§ **TASK REQUIREMENTS**: Rewrite the stretch of records from the line containing "Viewport: 825px width, 848px" through the line containing "will (24, 98)." as a numbered list, omitting blank lines. Include only those lines.

[Item position entries]
╭──
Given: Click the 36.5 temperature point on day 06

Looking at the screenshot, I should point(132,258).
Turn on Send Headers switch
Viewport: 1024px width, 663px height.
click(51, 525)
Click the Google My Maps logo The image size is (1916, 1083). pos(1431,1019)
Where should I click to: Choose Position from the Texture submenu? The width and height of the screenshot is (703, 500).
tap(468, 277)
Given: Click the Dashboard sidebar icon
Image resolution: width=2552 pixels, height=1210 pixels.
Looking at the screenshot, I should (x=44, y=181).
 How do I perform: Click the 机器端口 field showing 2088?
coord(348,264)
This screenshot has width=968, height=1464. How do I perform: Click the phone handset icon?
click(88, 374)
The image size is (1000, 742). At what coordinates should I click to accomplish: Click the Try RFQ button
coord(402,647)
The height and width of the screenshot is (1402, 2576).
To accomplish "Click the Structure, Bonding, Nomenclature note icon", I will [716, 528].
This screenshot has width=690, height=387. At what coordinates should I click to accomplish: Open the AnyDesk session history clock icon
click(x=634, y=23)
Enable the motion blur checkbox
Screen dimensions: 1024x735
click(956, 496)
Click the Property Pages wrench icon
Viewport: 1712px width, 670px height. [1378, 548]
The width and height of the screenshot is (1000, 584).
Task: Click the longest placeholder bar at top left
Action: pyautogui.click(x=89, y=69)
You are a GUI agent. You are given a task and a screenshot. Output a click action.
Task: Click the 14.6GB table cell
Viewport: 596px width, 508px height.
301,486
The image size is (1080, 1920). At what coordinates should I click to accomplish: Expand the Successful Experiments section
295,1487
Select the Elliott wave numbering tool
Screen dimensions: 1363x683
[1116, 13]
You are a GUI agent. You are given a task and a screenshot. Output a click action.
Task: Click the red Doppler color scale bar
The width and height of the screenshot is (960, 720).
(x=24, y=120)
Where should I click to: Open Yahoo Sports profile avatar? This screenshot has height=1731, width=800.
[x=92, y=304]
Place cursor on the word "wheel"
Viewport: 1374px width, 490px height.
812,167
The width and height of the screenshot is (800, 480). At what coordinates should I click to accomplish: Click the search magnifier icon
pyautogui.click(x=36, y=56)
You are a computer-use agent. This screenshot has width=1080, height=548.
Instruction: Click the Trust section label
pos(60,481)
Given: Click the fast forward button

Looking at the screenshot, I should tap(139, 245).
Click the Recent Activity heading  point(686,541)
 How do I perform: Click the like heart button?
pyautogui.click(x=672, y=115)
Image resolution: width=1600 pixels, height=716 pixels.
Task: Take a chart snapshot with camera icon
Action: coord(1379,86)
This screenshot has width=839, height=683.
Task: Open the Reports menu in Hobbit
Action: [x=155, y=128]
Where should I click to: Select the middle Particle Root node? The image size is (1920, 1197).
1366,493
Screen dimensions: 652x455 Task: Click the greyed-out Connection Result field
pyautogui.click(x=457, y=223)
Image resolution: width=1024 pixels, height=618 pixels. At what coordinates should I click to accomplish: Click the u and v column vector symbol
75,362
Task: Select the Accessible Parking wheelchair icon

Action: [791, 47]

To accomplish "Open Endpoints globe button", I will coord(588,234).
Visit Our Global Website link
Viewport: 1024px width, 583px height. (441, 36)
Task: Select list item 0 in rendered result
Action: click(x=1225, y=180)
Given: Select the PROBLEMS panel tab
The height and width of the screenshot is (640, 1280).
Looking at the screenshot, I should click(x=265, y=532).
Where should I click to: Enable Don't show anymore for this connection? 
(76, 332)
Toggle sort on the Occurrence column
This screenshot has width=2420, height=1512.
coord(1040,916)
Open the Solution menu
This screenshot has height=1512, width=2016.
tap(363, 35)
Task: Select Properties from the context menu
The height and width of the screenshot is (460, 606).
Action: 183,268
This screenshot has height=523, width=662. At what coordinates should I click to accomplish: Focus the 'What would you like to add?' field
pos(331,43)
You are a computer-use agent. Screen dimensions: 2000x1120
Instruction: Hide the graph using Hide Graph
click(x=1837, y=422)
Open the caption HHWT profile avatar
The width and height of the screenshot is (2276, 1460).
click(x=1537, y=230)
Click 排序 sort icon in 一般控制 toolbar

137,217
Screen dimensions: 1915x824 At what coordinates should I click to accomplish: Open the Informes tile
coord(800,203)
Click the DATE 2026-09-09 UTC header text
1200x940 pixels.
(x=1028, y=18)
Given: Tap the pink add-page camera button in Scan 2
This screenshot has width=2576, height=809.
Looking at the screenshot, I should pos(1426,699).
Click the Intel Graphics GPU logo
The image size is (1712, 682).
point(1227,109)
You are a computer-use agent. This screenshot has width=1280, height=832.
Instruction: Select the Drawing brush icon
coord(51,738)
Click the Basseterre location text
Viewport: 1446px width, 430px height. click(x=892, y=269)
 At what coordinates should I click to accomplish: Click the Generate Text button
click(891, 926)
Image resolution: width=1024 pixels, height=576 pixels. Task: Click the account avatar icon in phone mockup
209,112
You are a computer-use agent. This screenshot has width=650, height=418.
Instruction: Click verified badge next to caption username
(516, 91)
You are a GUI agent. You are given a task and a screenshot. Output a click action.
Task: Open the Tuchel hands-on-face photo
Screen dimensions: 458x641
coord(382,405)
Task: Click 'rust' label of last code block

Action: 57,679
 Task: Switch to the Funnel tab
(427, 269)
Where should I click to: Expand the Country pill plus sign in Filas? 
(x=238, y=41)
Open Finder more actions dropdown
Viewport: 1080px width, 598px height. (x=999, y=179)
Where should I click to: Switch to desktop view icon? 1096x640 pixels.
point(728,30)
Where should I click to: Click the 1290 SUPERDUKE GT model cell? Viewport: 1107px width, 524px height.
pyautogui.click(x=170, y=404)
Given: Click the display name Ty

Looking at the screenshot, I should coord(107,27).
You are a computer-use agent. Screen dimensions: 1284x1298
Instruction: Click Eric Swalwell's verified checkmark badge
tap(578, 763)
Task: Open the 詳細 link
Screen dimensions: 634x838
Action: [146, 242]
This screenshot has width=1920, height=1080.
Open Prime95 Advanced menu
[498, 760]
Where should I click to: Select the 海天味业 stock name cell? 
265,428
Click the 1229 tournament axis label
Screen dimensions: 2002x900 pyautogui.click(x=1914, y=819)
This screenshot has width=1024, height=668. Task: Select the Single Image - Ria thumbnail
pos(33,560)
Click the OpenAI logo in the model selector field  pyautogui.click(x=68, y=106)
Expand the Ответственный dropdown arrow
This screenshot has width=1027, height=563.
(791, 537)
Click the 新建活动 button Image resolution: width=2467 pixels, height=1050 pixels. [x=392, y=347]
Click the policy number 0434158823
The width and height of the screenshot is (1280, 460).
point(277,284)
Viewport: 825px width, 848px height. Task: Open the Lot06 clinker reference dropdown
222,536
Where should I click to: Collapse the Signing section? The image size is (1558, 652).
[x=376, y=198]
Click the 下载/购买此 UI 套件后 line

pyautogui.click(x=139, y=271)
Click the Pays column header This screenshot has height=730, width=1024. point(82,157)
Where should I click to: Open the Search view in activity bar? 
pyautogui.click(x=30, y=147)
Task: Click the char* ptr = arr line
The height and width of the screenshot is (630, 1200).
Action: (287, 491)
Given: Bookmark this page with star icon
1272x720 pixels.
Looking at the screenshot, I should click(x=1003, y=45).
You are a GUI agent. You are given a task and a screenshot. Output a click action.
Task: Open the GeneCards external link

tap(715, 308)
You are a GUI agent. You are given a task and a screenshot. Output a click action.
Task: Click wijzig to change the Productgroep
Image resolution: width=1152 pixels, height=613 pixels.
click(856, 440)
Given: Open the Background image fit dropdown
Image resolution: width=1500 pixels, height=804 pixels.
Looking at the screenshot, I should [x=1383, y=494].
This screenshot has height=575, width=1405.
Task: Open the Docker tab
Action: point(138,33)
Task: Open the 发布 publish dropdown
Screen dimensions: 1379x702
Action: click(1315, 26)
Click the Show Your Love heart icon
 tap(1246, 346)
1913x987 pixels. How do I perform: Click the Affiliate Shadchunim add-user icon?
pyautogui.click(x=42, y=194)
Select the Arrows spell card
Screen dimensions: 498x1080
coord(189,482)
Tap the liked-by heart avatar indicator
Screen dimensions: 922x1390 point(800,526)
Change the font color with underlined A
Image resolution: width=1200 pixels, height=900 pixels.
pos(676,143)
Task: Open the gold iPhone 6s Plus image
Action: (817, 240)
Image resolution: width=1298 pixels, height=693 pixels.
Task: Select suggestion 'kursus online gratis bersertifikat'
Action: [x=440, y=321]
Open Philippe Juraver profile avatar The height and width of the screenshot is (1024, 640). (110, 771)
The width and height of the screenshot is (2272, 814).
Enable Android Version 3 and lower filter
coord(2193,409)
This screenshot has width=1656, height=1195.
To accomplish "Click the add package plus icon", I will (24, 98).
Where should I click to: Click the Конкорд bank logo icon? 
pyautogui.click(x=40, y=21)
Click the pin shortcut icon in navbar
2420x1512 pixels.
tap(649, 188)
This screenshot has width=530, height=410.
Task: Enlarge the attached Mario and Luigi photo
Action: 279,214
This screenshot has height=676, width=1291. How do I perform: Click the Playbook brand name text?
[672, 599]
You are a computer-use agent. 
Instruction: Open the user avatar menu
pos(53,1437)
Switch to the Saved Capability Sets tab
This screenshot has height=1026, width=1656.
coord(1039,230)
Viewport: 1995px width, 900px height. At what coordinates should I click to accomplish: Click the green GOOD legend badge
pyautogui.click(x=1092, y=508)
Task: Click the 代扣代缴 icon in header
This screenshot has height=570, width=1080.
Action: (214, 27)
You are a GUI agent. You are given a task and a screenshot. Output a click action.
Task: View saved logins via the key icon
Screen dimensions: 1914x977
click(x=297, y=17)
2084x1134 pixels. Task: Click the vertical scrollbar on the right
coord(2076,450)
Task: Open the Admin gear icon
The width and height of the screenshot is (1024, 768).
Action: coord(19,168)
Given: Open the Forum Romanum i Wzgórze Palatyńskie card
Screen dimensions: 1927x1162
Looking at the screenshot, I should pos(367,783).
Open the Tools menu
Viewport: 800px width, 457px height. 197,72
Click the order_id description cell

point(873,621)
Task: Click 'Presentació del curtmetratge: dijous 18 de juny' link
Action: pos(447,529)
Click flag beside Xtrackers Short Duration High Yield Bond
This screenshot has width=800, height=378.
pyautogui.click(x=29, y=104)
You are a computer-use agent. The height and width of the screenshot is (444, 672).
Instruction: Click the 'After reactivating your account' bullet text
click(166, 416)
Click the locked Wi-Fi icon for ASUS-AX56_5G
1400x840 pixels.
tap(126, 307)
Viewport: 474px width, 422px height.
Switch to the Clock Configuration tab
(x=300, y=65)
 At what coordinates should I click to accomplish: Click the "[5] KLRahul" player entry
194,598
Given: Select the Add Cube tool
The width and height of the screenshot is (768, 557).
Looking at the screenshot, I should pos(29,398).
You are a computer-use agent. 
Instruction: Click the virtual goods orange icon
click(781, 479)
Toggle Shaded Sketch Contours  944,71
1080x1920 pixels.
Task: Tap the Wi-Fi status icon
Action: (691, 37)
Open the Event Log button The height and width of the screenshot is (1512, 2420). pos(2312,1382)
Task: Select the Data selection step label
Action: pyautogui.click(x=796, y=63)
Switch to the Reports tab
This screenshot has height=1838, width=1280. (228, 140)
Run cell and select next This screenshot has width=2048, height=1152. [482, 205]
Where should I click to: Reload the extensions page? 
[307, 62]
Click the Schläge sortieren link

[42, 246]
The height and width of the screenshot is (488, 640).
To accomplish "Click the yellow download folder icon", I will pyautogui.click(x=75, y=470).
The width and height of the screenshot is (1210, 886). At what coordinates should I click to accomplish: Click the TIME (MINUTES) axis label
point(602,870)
╰──
§ **PROBLEM SOLUTION**:
1. Viewport: 825px width, 848px height. Task: Open the Lot06 clinker reference dropdown
2. 222,536
3. Where should I click to: Collapse the Signing section? The image size is (1558, 652).
4. [x=376, y=198]
5. Click the 下载/购买此 UI 套件后 line
6. pyautogui.click(x=139, y=271)
7. Click the Pays column header This screenshot has height=730, width=1024. point(82,157)
8. Where should I click to: Open the Search view in activity bar? 
9. pyautogui.click(x=30, y=147)
10. Task: Click the char* ptr = arr line
11. The height and width of the screenshot is (630, 1200).
12. Action: (287, 491)
13. Given: Bookmark this page with star icon
14. 1272x720 pixels.
15. Looking at the screenshot, I should click(x=1003, y=45).
16. You are a GUI agent. You are given a task and a screenshot. Output a click action.
17. Task: Open the GeneCards external link
18. tap(715, 308)
19. You are a GUI agent. You are given a task and a screenshot. Output a click action.
20. Task: Click wijzig to change the Productgroep
21. Image resolution: width=1152 pixels, height=613 pixels.
22. click(856, 440)
23. Given: Open the Background image fit dropdown
24. Image resolution: width=1500 pixels, height=804 pixels.
25. Looking at the screenshot, I should [x=1383, y=494].
26. This screenshot has height=575, width=1405.
27. Task: Open the Docker tab
28. Action: point(138,33)
29. Task: Open the 发布 publish dropdown
30. Screen dimensions: 1379x702
31. Action: click(1315, 26)
32. Click the Show Your Love heart icon
33.  tap(1246, 346)
34. 1913x987 pixels. How do I perform: Click the Affiliate Shadchunim add-user icon?
35. pyautogui.click(x=42, y=194)
36. Select the Arrows spell card
37. Screen dimensions: 498x1080
38. coord(189,482)
39. Tap the liked-by heart avatar indicator
40. Screen dimensions: 922x1390 point(800,526)
41. Change the font color with underlined A
42. Image resolution: width=1200 pixels, height=900 pixels.
43. pos(676,143)
44. Task: Open the gold iPhone 6s Plus image
45. Action: (817, 240)
46. Image resolution: width=1298 pixels, height=693 pixels.
47. Task: Select suggestion 'kursus online gratis bersertifikat'
48. Action: [x=440, y=321]
49. Open Philippe Juraver profile avatar The height and width of the screenshot is (1024, 640). (110, 771)
50. The width and height of the screenshot is (2272, 814).
51. Enable Android Version 3 and lower filter
52. coord(2193,409)
53. This screenshot has width=1656, height=1195.
54. To accomplish "Click the add package plus icon", I will (24, 98).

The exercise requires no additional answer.